* Text provided *
= Beginning of Section =

American Credit Card Debt Continues To Climb

Consumers are using credit cards more than ever but delinquency rates haven't increased—for now.

Credit card balances saw “brisk growth” in the second quarter of 2023, says a new report from the Federal Reserve Bank of New York. A 4.6% spike between the first and second quarters, from $986 billion to a whopping $1.03 trillion, might seem like a lot, but Bankrate senior analyst Ted Rossman sees the silver lining. 

“The big picture is it’s surprisingly positive,” Rossman argues. For all the recent talk of high inflation, rising interest rates, and recession worries, consumer spending has been resilient. Consumers are incurring debt, but delinquencies have been “pretty low.”

Indeed, delinquency rates were roughly flat in the second quarter, after declining sharply since the beginning of the Covid-19 pandemic.

“We tend to understate how strong the job market has been,” Rossman says. “It doesn’t always feel great because inflation has been gobbling up peoples wage gains, but the truth is, high wages and a low unemployment rate help keep most people on track.”

Credit card accounts expanded by 5.48 million to 578.35 million, while limits increased by $9 billion and now hover at around $4.6 trillion.

It’s worth noting, however, that debt is still something the average consumer still needs to address. Almost half of cardholders carry debt from month to month, Rossman notes, citing Bankrate data.

“That’s still significant,” he says. “The average interest rate is high and 60% of people with credit card debt have had it for at least a year. That’s up from 50% two years ago.”

Compared to other categories like student debt—a segment where balances fell by $35 billion and stood at $1.57 trillion between the first and second quarters—the rise in credit card balances was starkly worse.

Still, and despite the toll inflation has taken on consumers—currently, the US Inflation Rate is 3.18%—there is little evidence of widespread household distress, the New York Fed noted.

Analysts at Bank of America would likely disagree. An August Bank of America report found that the number of 401(k) participants taking so-called hardship withdrawals increased 36% year-over-year.

= End of Section =

* Data listing *

= Beginning of Section =

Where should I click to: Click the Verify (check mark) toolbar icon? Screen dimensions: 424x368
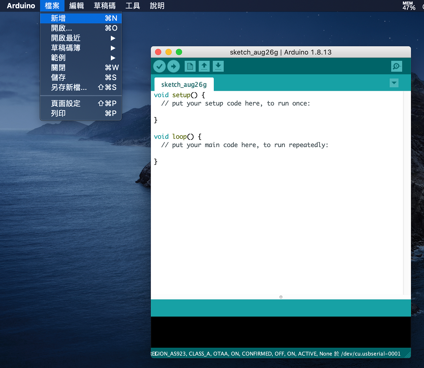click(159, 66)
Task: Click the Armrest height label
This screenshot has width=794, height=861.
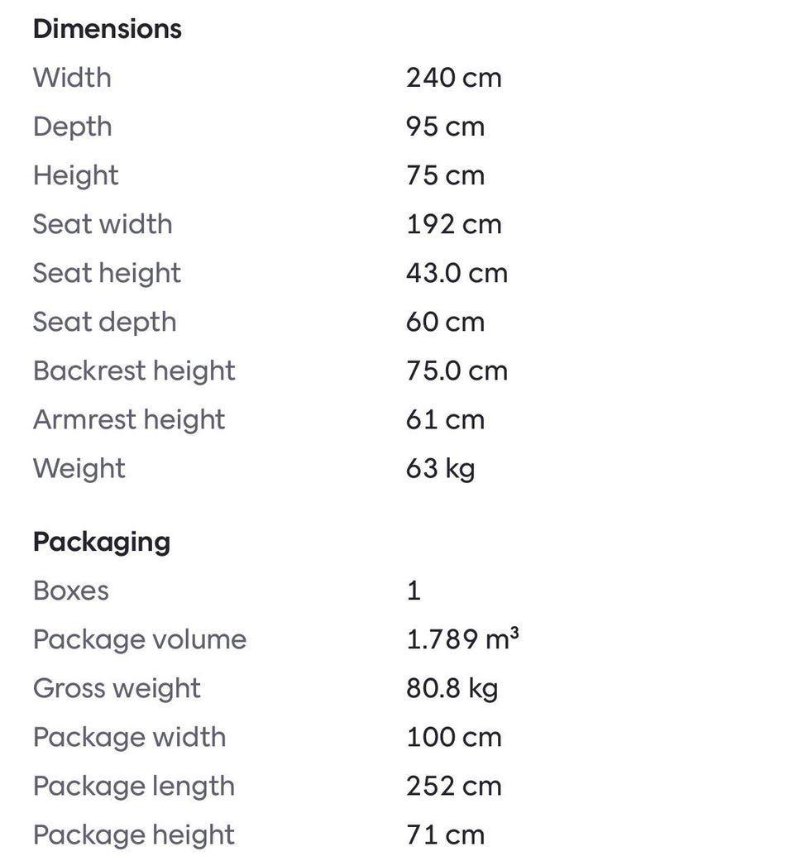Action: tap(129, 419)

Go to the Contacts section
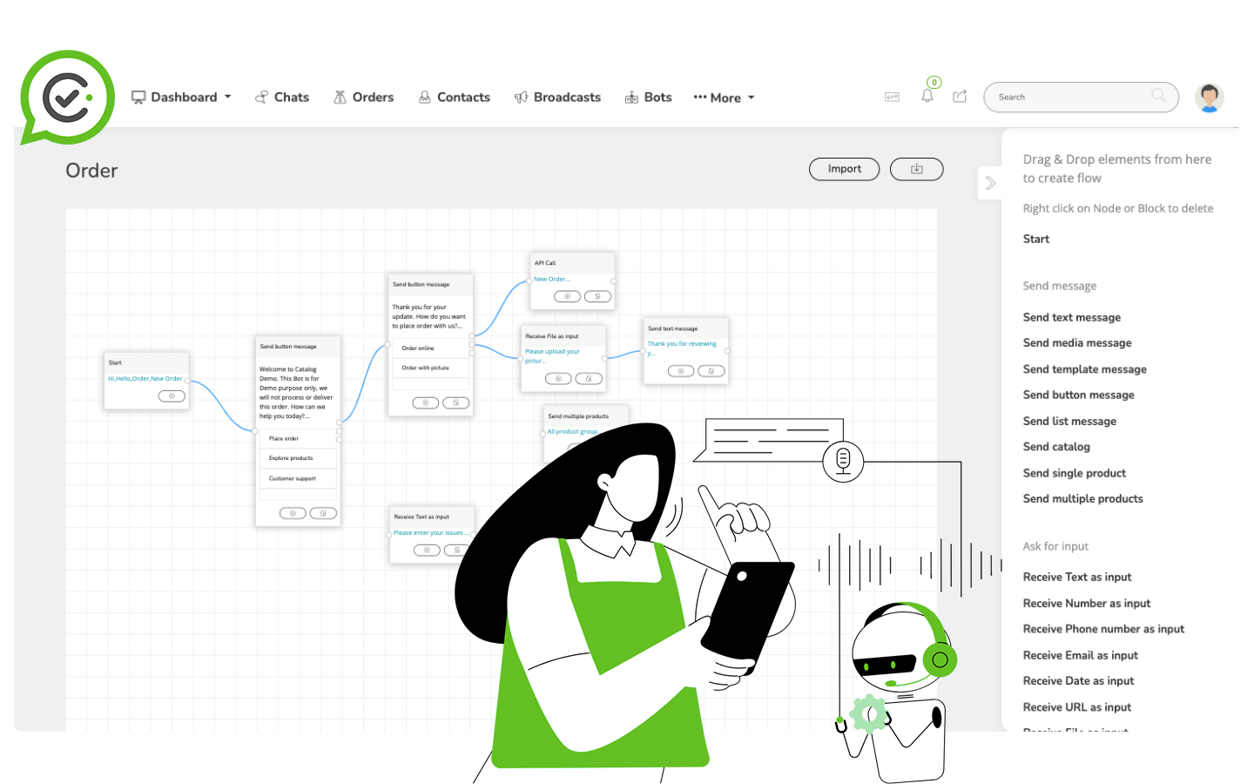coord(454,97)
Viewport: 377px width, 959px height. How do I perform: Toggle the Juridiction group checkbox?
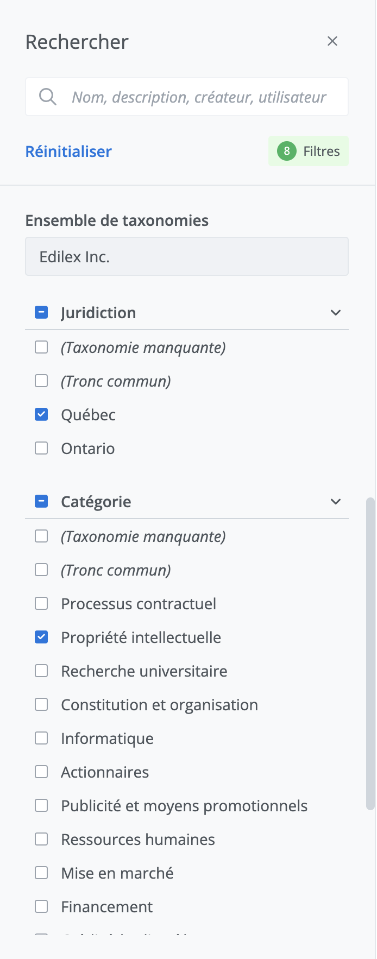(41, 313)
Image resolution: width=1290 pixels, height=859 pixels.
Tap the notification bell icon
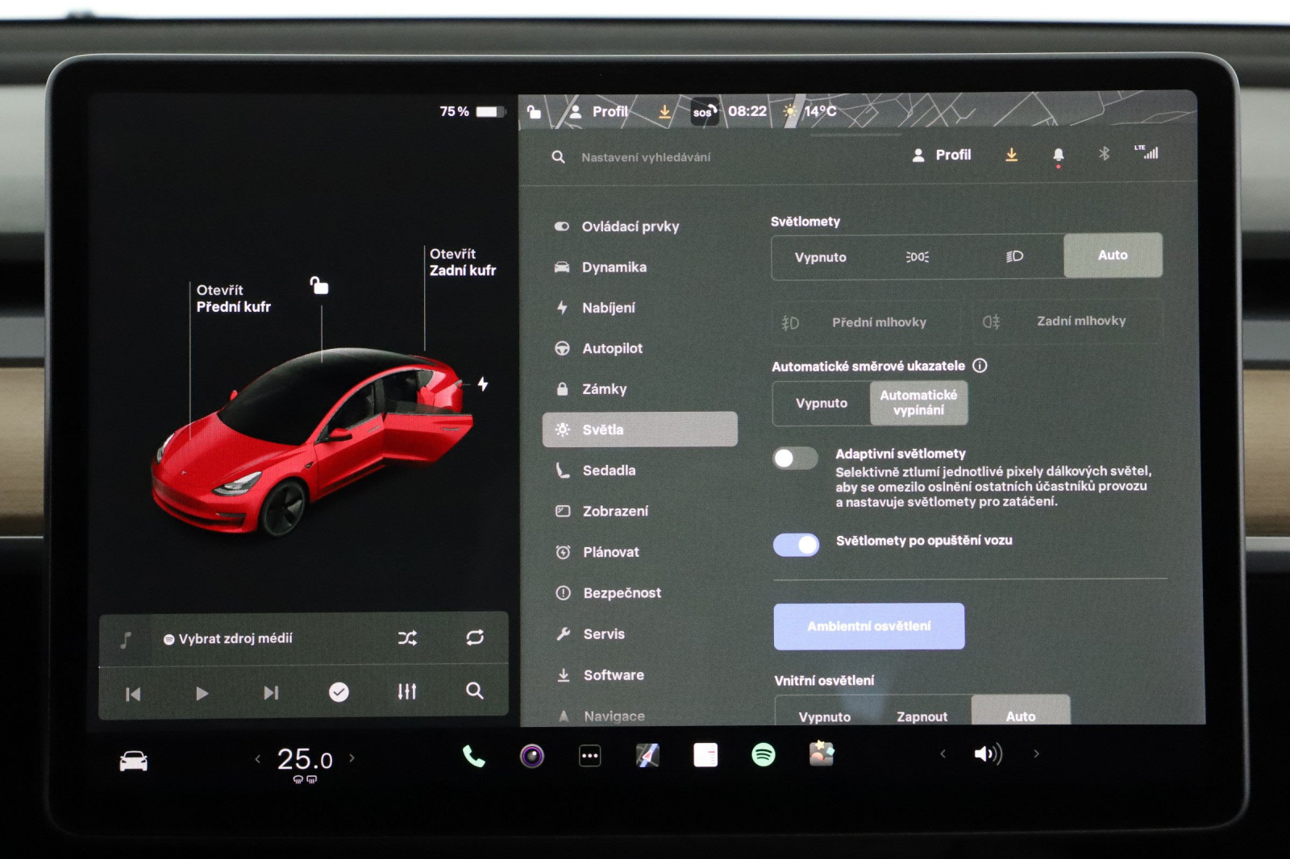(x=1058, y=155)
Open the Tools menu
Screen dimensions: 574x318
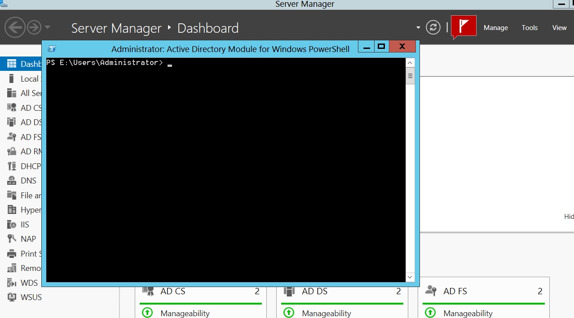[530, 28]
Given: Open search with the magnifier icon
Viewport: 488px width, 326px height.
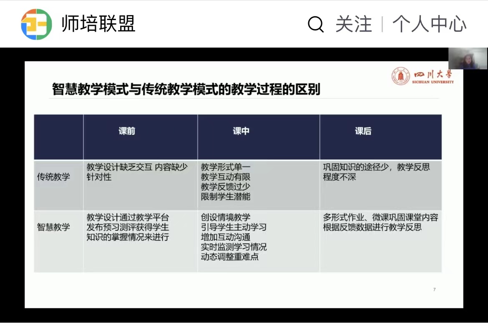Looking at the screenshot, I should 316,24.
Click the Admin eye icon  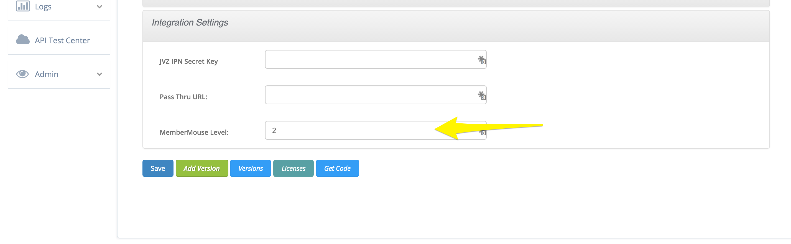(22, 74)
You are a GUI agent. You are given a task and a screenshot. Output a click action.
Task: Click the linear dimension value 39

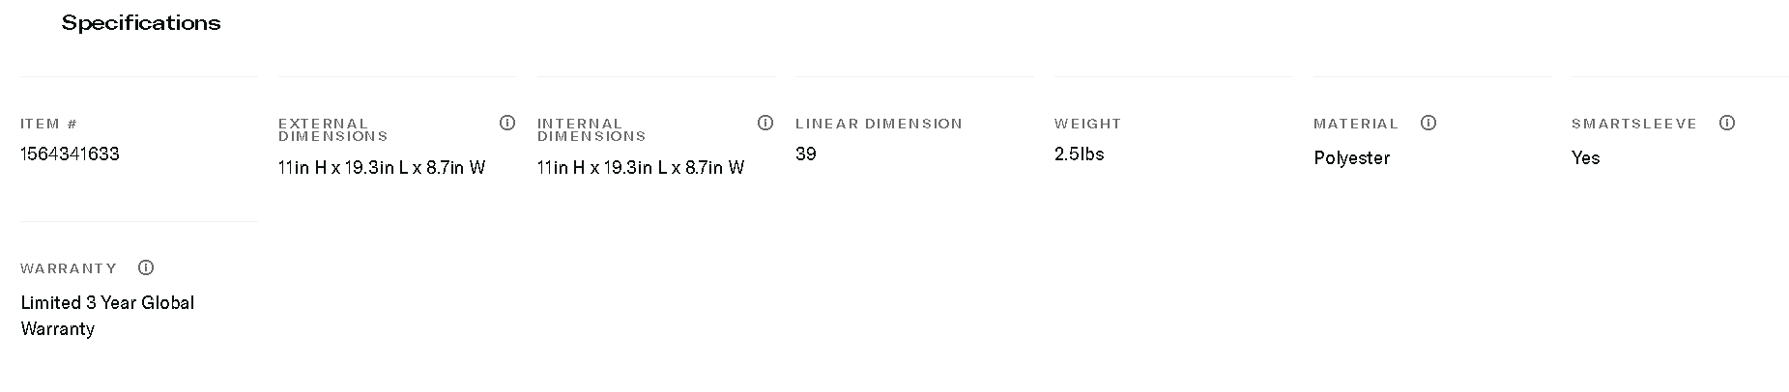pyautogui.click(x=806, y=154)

= End of Section =

* Complete the following *
1) Transcribe the article on credit card debt starting at "Consumers are using" and ending at "the Covid-19 pandemic.".
2) In the article on credit card debt, what share of people with credit card debt have carried it for at least a year?

* Activity answers *
1)
Consumers are using credit cards more than ever but delinquency rates haven't increased—for now.

Credit card balances saw “brisk growth” in the second quarter of 2023, says a new report from the Federal Reserve Bank of New York. A 4.6% spike between the first and second quarters, from $986 billion to a whopping $1.03 trillion, might seem like a lot, but Bankrate senior analyst Ted Rossman sees the silver lining. 

“The big picture is it’s surprisingly positive,” Rossman argues. For all the recent talk of high inflation, rising interest rates, and recession worries, consumer spending has been resilient. Consumers are incurring debt, but delinquencies have been “pretty low.”

Indeed, delinquency rates were roughly flat in the second quarter, after declining sharply since the beginning of the Covid-19 pandemic.

2) 60%